* _Work request_
Look for the line that has "The height and" in the material below; please repeat it and every line after it, exactly, up to and including the line that has "The image size is (1075, 776).", and nothing else.

* _Records_
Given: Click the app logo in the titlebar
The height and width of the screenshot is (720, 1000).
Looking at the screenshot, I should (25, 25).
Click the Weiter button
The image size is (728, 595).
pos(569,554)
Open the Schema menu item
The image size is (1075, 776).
==
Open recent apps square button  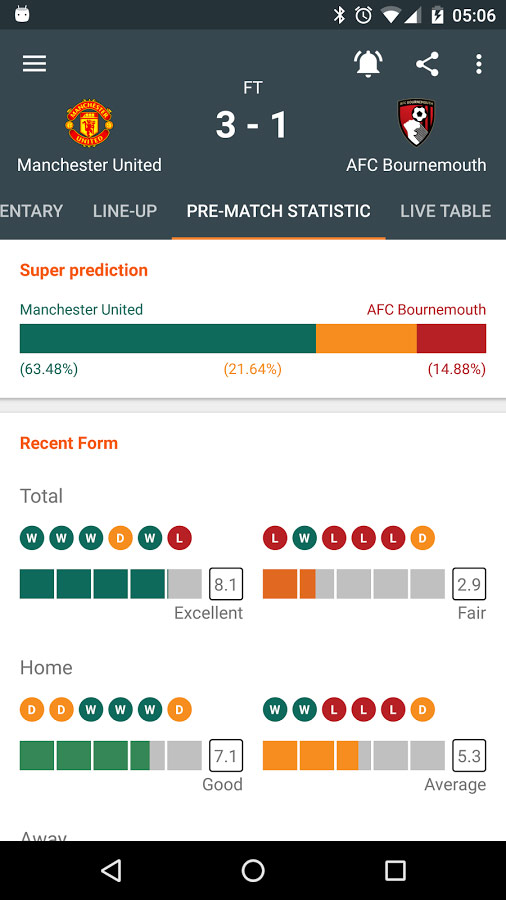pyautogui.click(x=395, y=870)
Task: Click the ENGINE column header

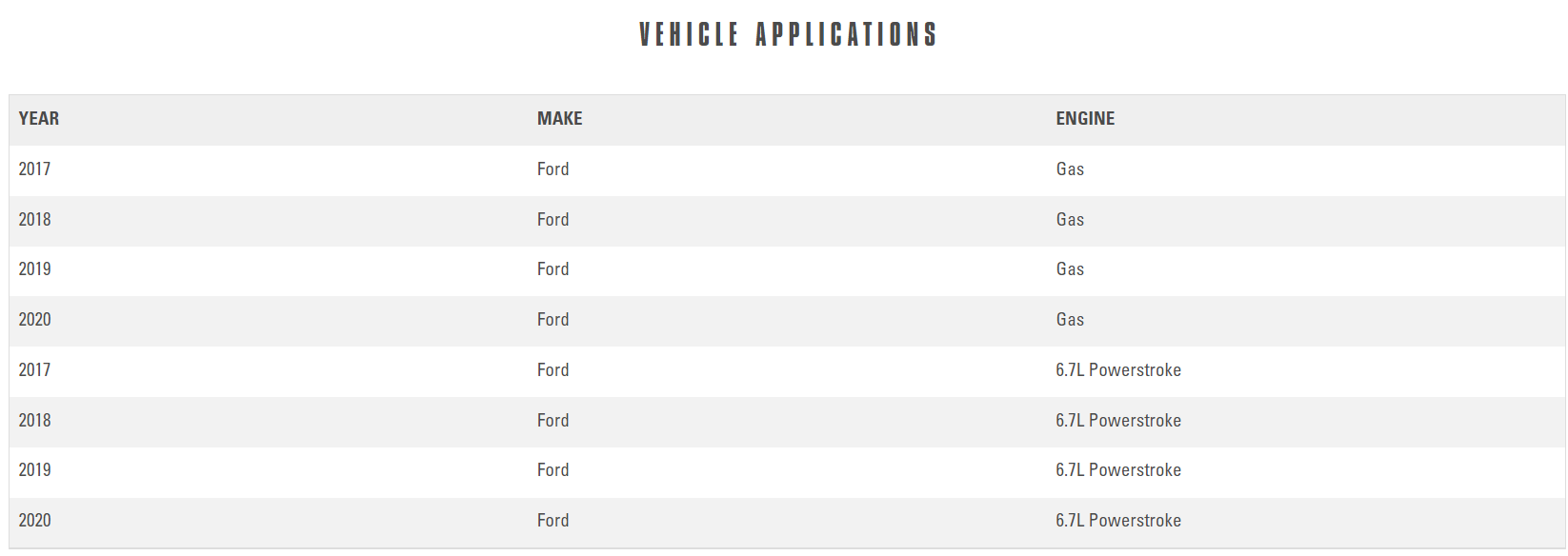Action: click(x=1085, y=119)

* _Output_
The height and width of the screenshot is (720, 1000).
Looking at the screenshot, I should (25, 25).
Click the Weiter button
The image size is (728, 595).
pos(569,554)
Open the Schema menu item
The image size is (1075, 776).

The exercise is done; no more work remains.